Is there a vitamin E paradox?

In addition to epidemiologic studies that suggest a benefit for high intakes of alpha-tocopherol, studies of supplementation in humans have clearly shown that alpha-tocopherol decreases lipid peroxidation, platelet aggregation, and functions as a potent anti-inflammatory agent. In the five large prospective clinical trials with alpha-tocopherol therapy, four have shown a beneficial effect on cardiovascular end-points (two studies on a primary end-point and two studies on other cardiovascular end-points). Thus, the totality of evidence based on the epidemiologic data, in-vitro studies and animal models, and the clinical trials appears to support a benefit for alpha-tocopherol supplementation in patients with pre-existing cardiovascular disease. However, definitive recommendations must await ongoing clinical trials.     

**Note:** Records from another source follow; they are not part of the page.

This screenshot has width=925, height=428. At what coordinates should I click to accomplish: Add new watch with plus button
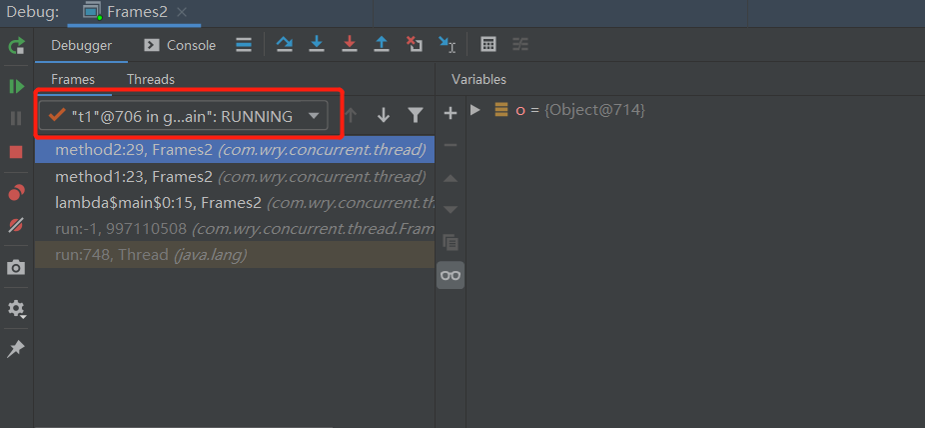(451, 113)
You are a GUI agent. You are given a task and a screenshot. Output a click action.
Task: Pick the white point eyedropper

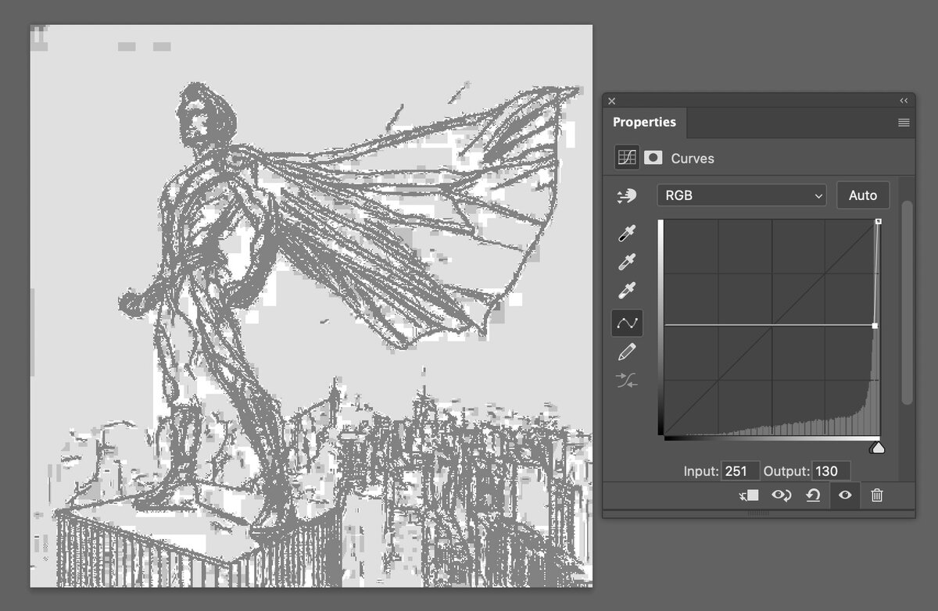coord(627,291)
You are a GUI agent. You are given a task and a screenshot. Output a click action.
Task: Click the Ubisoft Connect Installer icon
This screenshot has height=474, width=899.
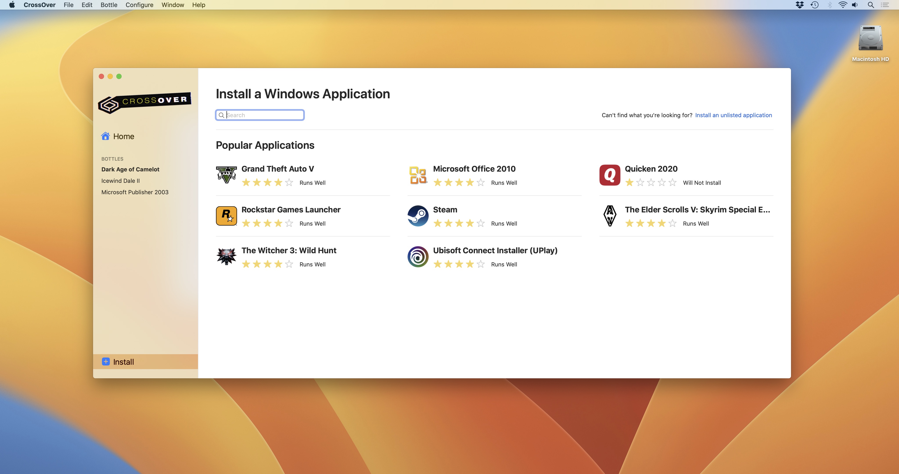coord(418,255)
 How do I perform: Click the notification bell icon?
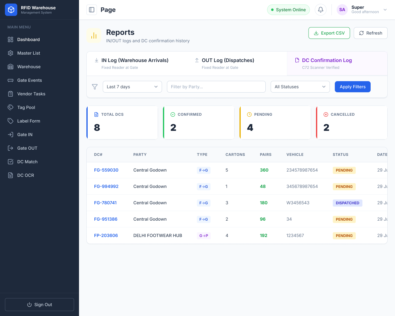coord(321,10)
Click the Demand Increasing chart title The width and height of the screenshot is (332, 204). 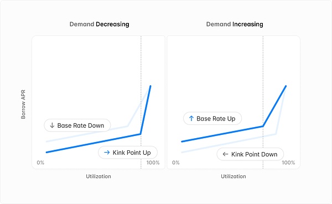click(235, 24)
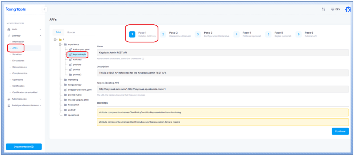Select the Árbol tab
Screen dimensions: 354x156
[58, 32]
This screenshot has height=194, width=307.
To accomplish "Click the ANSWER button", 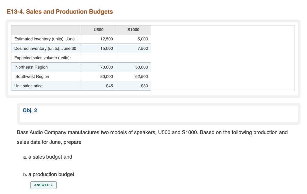I will 43,185.
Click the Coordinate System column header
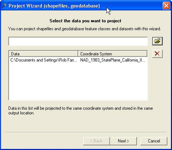The width and height of the screenshot is (172, 150). pyautogui.click(x=113, y=54)
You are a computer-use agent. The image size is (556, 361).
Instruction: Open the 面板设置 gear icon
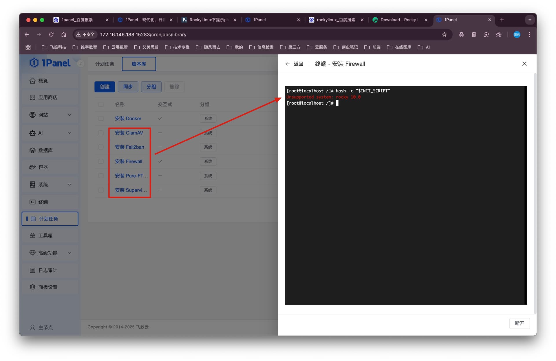point(32,287)
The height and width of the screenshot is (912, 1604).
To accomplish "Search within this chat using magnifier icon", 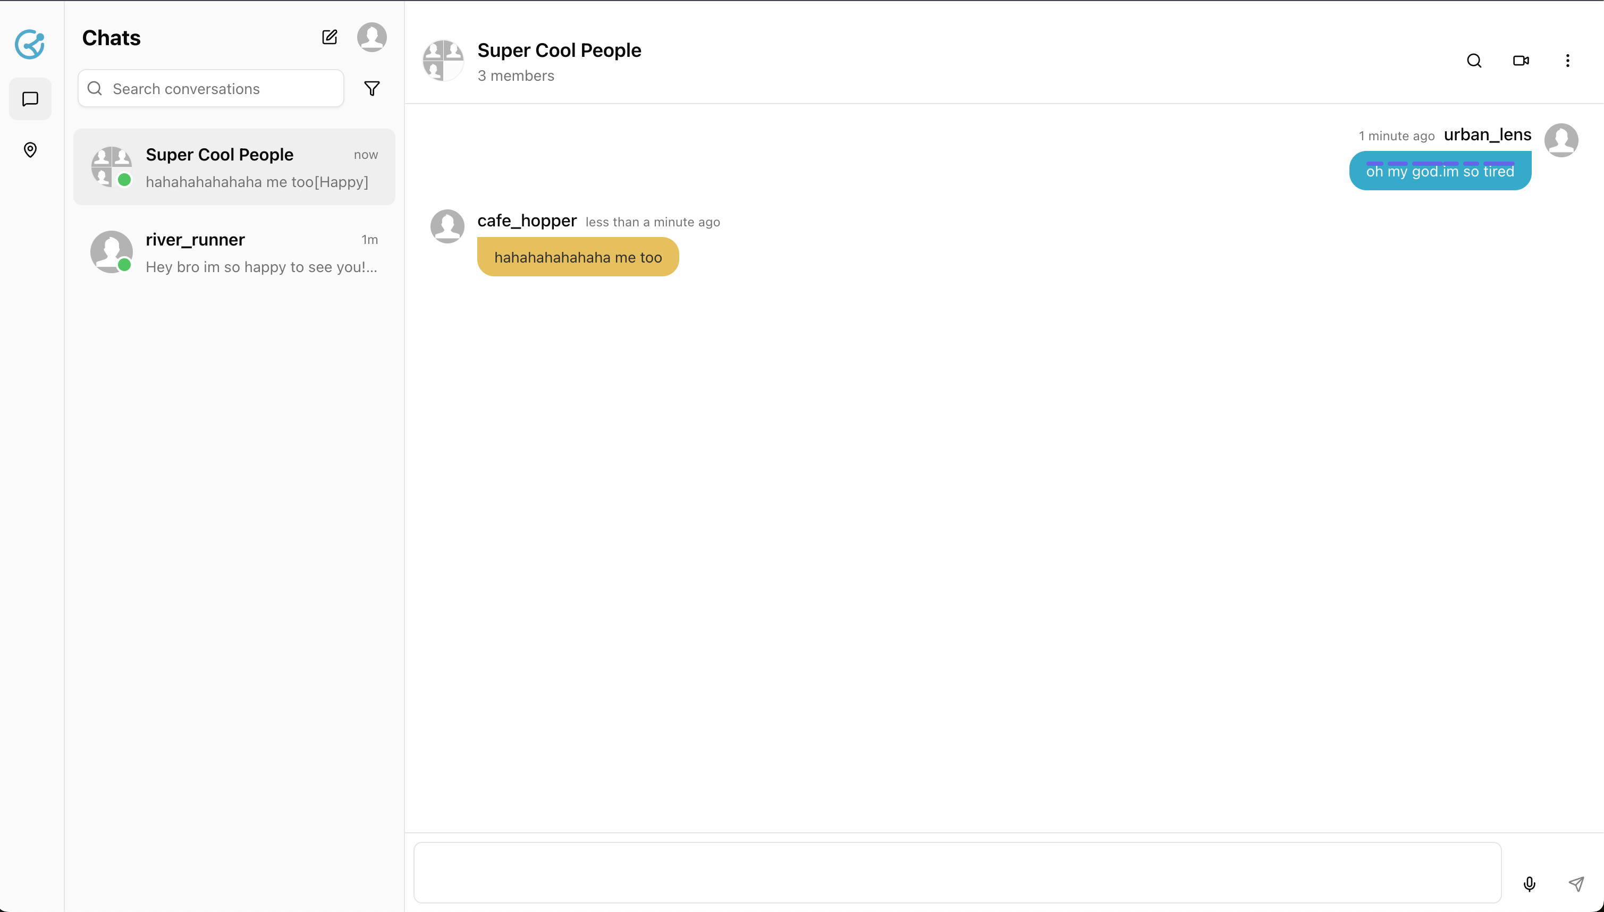I will coord(1474,61).
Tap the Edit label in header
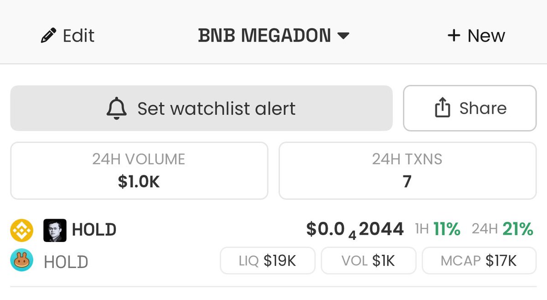 pyautogui.click(x=78, y=35)
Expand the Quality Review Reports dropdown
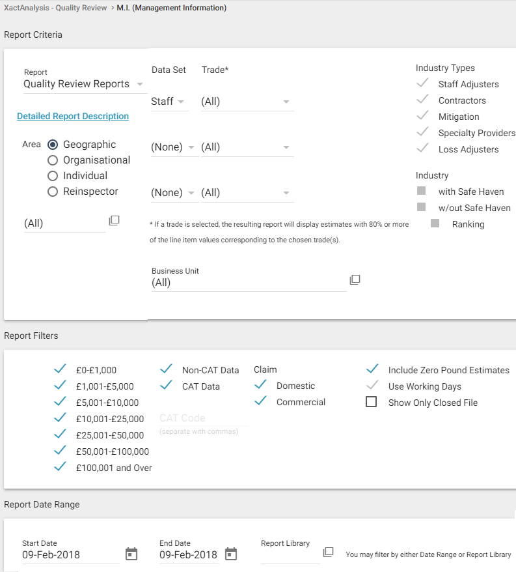 (x=140, y=84)

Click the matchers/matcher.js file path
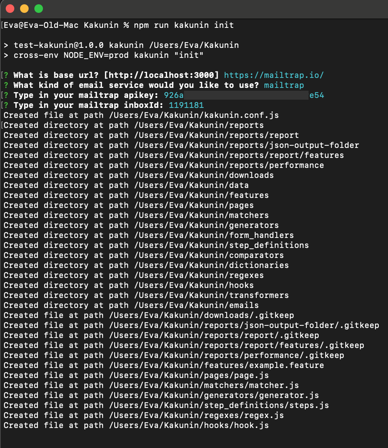point(204,385)
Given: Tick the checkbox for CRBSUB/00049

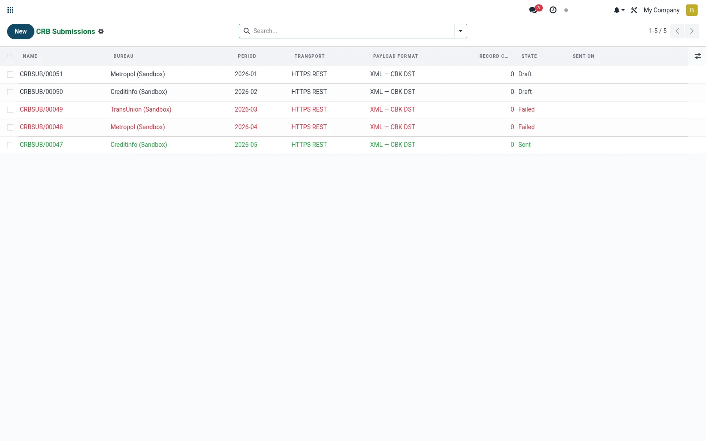Looking at the screenshot, I should [10, 110].
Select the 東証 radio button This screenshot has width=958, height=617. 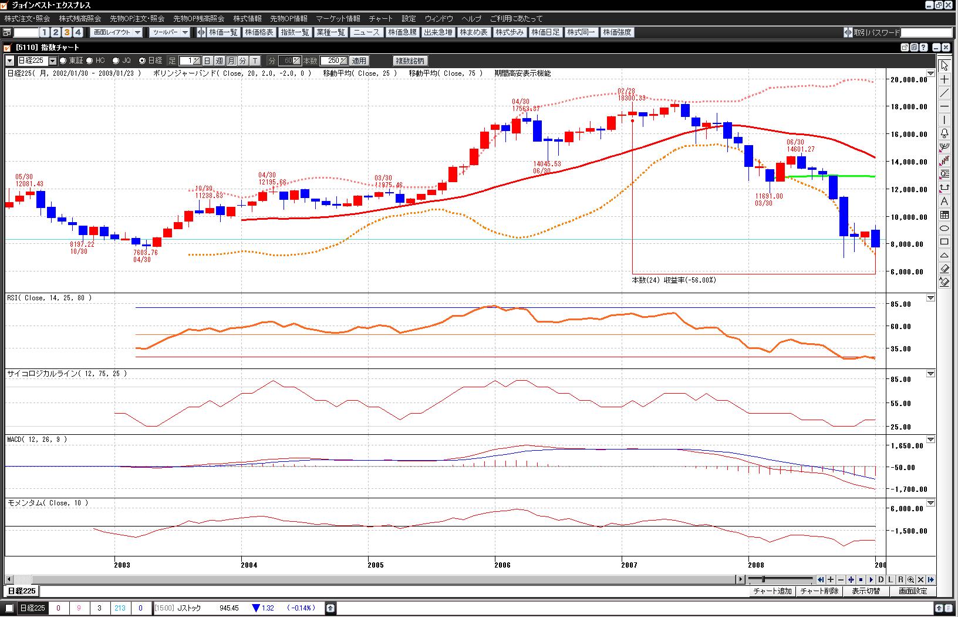click(x=63, y=61)
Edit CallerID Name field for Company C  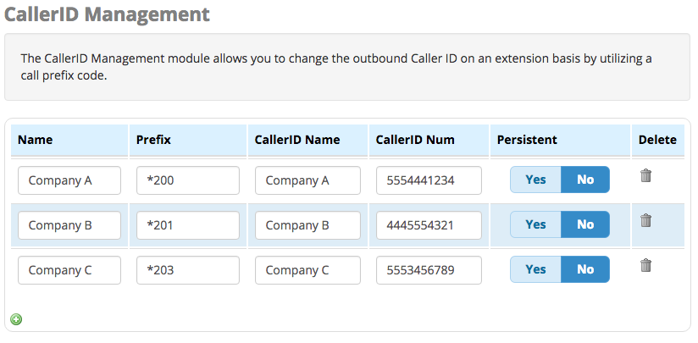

Alpha-tocopherol decreases tumor necrosis factor-alpha mRNA and protein from activated human monocytes by inhibition of 5-lipoxygenase

Cardiovascular disease is the leading cause of morbidity in Westernized populations. Low levels of alpha-tocopherol (AT) are associated with increased incidence of atherosclerosis and increased intakes appear to be protective. AT supplementation decreases interleukin 1 and 6 release from human monocytes. Thus, the aim of this study was to examine the effect of AT on an important proinflammatory cytokine, tumor necrosis factor-alpha (TNF) release from human monocytes. AT supplementation (1200 IU/day for 3 months) significantly decreased TNF release from activated human monocytes. Mechanisms that were examined included its effect as a general antioxidant, its inhibitory effect on protein kinase C (PKC), and the cycloxygenase-lipoxygenase pathway. While AT decreased TNF release from activated monocytes, other antioxidants had no effect on TNF release. Specific PKC inhibitors had no effect on TNF release from activated monocytes. The inhibition of TNF release by AT in activated monocytes was reversed by leukotriene B(4) (LTB(4)), a major product of the 5-lipoxygenase (5-LO) pathway. Similar observations were seen with inhibitors of 5-lipoxygenase. Indomethacin, a COX inhibitor, in the presence and absence of AT failed to affect TNF activity. These findings suggest that AT decreases TNF release from activated human monocytes via inhibition of 5-lipoxygenase. Also, AT as well as a 5-LO inhibitor significantly decreased TNF mRNA. Furthermore, AT and the 5-LO inhibitor decreased NFkappab-binding activity. Thus, in activated human monocytes, AT appears to inhibit TNF mRNA and protein by inhibition of 5-LO.     

Alpha tocopherol supplementation decreases serum C-reactive protein and monocyte interleukin-6 levels in normal volunteers and type 2 diabetic patients

Type 2 diabetic subjects have an increased propensity to premature atherosclerosis. Alpha tocopherol (AT), a potent antioxidant, has several anti-atherogenic effects. There is scanty data on AT supplementation on inflammation in Type 2 diabetic subjects. The aim of the study was to test the effect of RRR-AT supplementation (1200 IU/d) on plasma C-reactive protein (CRP) and interleukin-6 (IL-6) release from activated monocyte in Type 2 diabetic patients with and without macrovascular complications compared to matched controls. The volunteers comprised Type 2 diabetic subjects with macrovascular disease (DM2-MV, n = 23), Type 2 diabetic subjects without macrovascular complications (DM2, n = 24), and matched controls (C, n = 25). Plasma high sensitive CRP (Hs-CRP) and Monocyte IL-6 were assayed at baseline, following 3 months of supplementation and following a 2 month washout phase. DM2-MV subjects have elevated HsCRP and monocyte IL-6 compared to controls. AT supplementation significantly lowered levels of C-reactive protein and monocyte interleukin-6 in all three groups. In conclusion, AT therapy decreases inflammation in diabetic patients and controls and could be an adjunctive therapy in the prevention of atherosclerosis.